I'm trying to prove that there are infinitely many primes for $6n + 5$. I see the same proof for $4n + 3$, and can't understand why we say that all of the primes are either in the form $4n + 1$ or $4n + 3$. If I apply it to $6n + 5$ they will be either in the form $6n + 1$ or $6n + 5$, but why not in the $6n + 3$?
I'm sorry if it's confusing, I will be very grateful if someone could explain it to me.
Because in modular arithmetic, the integers are closed under multiplication just as they are in regular arithmetic, and $(-1)^2 = 1$.
Since $4n + 3 = 4(n + 1) - 1$, it follows that $3 \equiv -1 \pmod 4$ and then $$(4a + 3)(4b + 3) = (4m - 1)(4n - 1) = 16mn - 4m - 4n - 1 = 4k - 1,$$ with $a = m - 1$ and $b = n - 1$. Or, if you prefer, $$(4m + 3)(4n + 3) = 16mn + 12m + 12n + 3 = 4k + 3.$$
Pretend for a minute that you don't know the factorization of 39. That number could actually be a prime of the form $4n + 3$. But it could just as easily be the product of a prime $p \equiv -1 \pmod 4$ and a prime $q \equiv 1 \pmod 4$; then $pq \equiv -1 \pmod 4$. Or it could even be the product of three primes of the form $4n - 1$, since $(-1)^3 = -1$.

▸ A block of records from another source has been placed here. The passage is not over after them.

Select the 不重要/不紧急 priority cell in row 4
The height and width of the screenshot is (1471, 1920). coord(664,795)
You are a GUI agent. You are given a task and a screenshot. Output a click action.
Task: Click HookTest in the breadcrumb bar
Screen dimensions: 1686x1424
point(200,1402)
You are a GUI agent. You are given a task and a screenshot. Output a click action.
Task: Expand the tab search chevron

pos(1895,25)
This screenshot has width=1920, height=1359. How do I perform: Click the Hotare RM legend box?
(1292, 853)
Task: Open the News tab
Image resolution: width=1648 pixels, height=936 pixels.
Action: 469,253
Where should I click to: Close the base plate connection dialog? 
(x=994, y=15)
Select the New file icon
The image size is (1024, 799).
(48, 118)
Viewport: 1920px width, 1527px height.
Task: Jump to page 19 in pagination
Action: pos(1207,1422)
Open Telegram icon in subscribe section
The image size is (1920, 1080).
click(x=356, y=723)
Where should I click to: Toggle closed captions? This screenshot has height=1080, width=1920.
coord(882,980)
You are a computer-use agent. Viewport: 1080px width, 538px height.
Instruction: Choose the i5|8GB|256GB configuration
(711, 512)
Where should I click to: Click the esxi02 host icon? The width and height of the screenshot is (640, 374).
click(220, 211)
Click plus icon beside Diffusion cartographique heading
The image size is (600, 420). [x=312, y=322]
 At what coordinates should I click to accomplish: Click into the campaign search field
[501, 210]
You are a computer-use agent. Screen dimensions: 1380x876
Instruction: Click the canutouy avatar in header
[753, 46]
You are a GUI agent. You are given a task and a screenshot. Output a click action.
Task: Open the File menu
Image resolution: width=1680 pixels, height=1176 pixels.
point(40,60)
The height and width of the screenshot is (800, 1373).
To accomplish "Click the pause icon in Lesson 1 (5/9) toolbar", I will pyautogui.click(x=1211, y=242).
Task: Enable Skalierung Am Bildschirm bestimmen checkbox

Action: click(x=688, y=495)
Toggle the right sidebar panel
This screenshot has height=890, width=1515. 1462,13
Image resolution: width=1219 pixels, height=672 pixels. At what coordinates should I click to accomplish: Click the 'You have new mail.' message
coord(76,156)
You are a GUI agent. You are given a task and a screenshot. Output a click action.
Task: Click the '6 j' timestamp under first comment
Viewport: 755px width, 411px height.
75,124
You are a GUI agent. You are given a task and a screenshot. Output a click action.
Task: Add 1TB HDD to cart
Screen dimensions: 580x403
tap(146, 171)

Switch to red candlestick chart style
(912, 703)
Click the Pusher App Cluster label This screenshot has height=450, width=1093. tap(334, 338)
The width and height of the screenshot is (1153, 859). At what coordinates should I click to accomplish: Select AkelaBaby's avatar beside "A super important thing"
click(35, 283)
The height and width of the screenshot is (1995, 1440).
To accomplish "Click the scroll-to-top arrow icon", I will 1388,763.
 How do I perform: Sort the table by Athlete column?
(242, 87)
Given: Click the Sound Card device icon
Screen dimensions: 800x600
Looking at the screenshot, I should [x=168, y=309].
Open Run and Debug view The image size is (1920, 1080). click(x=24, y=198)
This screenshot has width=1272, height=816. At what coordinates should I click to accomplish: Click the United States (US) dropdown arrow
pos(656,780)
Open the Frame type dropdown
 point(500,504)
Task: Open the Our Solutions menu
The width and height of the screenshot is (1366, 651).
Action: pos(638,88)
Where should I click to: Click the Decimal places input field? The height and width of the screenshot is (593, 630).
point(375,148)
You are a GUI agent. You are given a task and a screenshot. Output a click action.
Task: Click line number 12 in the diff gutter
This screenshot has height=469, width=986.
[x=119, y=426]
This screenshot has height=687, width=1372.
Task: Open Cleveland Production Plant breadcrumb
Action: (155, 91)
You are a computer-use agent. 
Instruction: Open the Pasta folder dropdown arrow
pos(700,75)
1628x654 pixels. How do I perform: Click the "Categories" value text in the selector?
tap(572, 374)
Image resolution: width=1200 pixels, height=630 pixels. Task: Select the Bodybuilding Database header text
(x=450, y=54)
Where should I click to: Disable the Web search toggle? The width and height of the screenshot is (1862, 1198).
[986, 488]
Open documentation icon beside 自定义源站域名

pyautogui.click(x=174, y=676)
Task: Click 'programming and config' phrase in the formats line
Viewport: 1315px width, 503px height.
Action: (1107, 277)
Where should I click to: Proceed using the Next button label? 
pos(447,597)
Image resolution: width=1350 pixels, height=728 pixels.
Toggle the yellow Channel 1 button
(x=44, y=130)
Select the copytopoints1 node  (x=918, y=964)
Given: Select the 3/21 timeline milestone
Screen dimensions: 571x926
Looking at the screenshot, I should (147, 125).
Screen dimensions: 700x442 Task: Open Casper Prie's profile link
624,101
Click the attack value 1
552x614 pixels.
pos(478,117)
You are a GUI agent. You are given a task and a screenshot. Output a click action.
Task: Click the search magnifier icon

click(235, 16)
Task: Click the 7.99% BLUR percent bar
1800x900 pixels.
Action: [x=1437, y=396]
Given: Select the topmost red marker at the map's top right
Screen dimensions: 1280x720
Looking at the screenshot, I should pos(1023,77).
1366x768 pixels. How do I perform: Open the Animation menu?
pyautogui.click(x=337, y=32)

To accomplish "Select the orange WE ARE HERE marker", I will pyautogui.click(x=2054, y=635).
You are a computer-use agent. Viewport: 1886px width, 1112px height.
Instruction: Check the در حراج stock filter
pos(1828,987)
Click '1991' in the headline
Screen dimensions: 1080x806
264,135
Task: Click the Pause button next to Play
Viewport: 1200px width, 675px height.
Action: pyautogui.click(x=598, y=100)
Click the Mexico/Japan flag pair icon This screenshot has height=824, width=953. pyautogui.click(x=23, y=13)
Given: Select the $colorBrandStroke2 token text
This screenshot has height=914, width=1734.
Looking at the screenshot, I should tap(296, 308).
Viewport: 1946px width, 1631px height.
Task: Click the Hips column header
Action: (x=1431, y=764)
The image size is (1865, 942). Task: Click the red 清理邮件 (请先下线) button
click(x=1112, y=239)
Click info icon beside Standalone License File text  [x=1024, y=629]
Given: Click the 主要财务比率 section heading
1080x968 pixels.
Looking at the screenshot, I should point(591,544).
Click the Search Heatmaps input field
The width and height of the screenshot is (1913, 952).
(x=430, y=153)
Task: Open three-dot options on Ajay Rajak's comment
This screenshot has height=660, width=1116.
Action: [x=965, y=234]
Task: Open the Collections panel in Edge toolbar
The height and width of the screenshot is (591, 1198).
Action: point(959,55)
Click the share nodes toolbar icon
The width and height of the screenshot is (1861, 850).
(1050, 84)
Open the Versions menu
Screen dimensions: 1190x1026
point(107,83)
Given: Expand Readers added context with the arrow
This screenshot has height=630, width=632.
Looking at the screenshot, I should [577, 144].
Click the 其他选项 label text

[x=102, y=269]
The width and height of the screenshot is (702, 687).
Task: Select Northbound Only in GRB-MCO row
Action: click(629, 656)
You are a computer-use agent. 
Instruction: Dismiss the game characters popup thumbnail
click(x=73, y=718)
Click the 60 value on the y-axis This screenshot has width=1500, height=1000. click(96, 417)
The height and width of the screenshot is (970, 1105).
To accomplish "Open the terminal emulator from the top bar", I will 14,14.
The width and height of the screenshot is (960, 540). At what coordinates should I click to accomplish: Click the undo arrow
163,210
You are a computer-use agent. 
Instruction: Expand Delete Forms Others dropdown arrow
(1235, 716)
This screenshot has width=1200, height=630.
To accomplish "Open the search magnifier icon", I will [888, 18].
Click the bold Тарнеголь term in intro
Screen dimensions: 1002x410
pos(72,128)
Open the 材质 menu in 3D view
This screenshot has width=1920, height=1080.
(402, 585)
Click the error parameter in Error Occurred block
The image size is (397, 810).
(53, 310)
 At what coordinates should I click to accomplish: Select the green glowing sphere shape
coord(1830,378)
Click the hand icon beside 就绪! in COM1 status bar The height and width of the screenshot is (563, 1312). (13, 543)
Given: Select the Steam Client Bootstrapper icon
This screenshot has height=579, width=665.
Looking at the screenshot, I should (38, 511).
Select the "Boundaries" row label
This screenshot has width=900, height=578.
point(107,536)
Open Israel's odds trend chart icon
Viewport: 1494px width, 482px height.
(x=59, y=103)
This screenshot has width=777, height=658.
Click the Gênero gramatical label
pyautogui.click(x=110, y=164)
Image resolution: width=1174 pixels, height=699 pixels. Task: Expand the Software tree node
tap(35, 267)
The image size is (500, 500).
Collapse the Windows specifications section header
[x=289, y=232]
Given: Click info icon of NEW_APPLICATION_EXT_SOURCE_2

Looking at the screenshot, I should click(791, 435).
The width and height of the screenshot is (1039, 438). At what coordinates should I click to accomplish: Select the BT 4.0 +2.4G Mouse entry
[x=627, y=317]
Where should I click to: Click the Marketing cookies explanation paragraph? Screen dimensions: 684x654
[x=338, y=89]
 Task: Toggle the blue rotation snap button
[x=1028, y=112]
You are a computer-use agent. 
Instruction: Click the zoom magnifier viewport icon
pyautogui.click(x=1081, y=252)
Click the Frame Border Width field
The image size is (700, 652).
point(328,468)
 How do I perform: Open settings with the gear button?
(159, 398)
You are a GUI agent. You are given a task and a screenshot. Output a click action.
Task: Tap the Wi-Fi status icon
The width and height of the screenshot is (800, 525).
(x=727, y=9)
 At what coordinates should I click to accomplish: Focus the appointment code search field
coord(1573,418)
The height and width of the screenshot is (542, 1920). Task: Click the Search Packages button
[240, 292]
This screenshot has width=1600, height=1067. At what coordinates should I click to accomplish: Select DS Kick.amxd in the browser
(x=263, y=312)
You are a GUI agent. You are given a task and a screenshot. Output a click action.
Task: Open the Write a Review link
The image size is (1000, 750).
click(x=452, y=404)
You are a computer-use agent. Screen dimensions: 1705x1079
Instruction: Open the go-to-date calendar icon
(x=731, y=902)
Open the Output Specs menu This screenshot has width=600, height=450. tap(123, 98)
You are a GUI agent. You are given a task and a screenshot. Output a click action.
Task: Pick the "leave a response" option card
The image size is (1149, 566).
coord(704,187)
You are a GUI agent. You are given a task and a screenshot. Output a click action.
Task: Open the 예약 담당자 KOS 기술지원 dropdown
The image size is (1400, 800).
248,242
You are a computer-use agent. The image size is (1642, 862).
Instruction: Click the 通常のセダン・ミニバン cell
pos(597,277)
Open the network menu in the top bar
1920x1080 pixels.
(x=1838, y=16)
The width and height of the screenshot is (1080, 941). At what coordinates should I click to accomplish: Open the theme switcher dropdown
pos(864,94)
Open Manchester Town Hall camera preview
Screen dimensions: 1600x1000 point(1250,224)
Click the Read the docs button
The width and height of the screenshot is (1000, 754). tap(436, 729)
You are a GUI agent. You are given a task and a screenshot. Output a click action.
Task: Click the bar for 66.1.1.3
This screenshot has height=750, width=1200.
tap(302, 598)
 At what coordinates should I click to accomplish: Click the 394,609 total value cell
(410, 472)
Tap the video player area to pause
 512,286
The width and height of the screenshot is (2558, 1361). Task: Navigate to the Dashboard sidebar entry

Likewise with $6n - 1$ and $6n + 1$. Pretend that you don't know the factorization of 35. This can't be a multiple of any prime of the form $6n + 3$ because $3x \equiv -1 \pmod 6$ has no solutions in integers: $3x$ must either be 0 or 3.
Of course these are toy examples. By the frivolous theorem of arithmetic, almost all integers are very large. We might not know the factorization of a googolplex plus 7, but we can easily figure out what it is modulo 4 or 6 and draw a few conclusions from that.